In the past, we've taken advantage of the multi-lingual nature of the team. At one point, we had contributors who spoke English, Turkish, Portuguese and Persian on the team. So, those wikis have received the best support (as evident by the Objective Revision Evaluation Service/Support table). With some help to find and manage our interactions with community members in projects that have little or no support right now, we could bring these powerful tools to them more quickly.

Targeting emerging communities[edit]

Recentchanges patrolling is not that difficult for small wikis. For wikis that get fewer than 50 human (non-bot) edits per day, a single person can review Special:Recentchanges in a few minutes. However, as a community begins to grow in popularity, they'll likely experience an exponential growth curve. These are our emerging communities and during their emergence, editors will likely struggle with the sudden shift in patrolling workload.

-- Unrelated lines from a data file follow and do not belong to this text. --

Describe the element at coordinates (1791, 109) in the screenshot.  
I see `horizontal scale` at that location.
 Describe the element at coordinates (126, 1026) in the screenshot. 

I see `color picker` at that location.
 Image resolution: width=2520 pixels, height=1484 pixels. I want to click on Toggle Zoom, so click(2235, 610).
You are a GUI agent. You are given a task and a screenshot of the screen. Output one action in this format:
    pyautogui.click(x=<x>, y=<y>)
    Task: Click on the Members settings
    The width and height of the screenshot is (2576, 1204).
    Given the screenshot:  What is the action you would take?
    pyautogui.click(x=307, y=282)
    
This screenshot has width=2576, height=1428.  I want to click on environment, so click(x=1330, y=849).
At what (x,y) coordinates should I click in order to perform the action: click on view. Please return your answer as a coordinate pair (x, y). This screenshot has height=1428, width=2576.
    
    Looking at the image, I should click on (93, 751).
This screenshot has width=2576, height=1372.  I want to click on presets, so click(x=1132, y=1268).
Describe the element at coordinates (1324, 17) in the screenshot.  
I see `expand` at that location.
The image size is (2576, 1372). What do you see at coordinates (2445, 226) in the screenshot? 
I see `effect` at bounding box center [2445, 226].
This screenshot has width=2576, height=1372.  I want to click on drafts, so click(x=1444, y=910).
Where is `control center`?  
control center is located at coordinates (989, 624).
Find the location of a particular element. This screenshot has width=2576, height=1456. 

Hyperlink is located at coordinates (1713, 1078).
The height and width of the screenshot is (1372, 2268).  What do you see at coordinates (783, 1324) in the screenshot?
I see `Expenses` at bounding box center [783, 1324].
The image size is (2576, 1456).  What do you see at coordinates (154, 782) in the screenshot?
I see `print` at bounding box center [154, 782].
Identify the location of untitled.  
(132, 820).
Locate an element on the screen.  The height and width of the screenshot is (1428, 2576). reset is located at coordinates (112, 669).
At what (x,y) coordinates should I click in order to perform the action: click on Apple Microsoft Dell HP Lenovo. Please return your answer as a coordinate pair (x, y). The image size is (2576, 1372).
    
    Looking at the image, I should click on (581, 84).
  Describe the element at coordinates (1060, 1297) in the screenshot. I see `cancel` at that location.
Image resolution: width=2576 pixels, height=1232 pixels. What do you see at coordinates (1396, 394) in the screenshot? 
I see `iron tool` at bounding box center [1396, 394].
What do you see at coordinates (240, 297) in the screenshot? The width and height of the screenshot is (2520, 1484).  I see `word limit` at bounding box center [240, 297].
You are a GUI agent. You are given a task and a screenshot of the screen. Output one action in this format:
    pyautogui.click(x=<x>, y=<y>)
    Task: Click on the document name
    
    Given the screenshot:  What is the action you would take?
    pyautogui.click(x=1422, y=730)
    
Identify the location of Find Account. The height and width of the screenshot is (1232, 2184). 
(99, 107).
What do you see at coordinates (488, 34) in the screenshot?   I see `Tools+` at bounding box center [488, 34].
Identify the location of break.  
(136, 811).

We want the ORES service and mw:Extension:ORES to be ready to help.

Further, there may be other issues that we (the Revision Scoring team) can help with that we're not currently aware of. For example, machine learning models can be very good at page topic categorization and other types of backlog processing work. Without a high bandwidth connection to those communities, we'll never know about such an opportunity.

Conclusion-summary[edit]

So, we'd like to work with Community Engagement in whatever capacity you can help us to gather collaborators from the communities most in need of our support.

References and footnotes[edit]

  1. Basically the entire literature around vandalism fighting and productivity of Wikipedians. See a good summary here Research:Building_automated_vandalism_detection_tool_for_Wikidata
  2. e.g. we had a critical issue in the Italian Wikipedia models that our test statistics didn't catch. It was only through talking to someone who was actually using the model on the wiki that we were able to understand the problem and address it. See it:Progetto:Patrolling/ORES and Talk:Objective_Revision_Evaluation_Service#Checklist_for_itwiki_setup.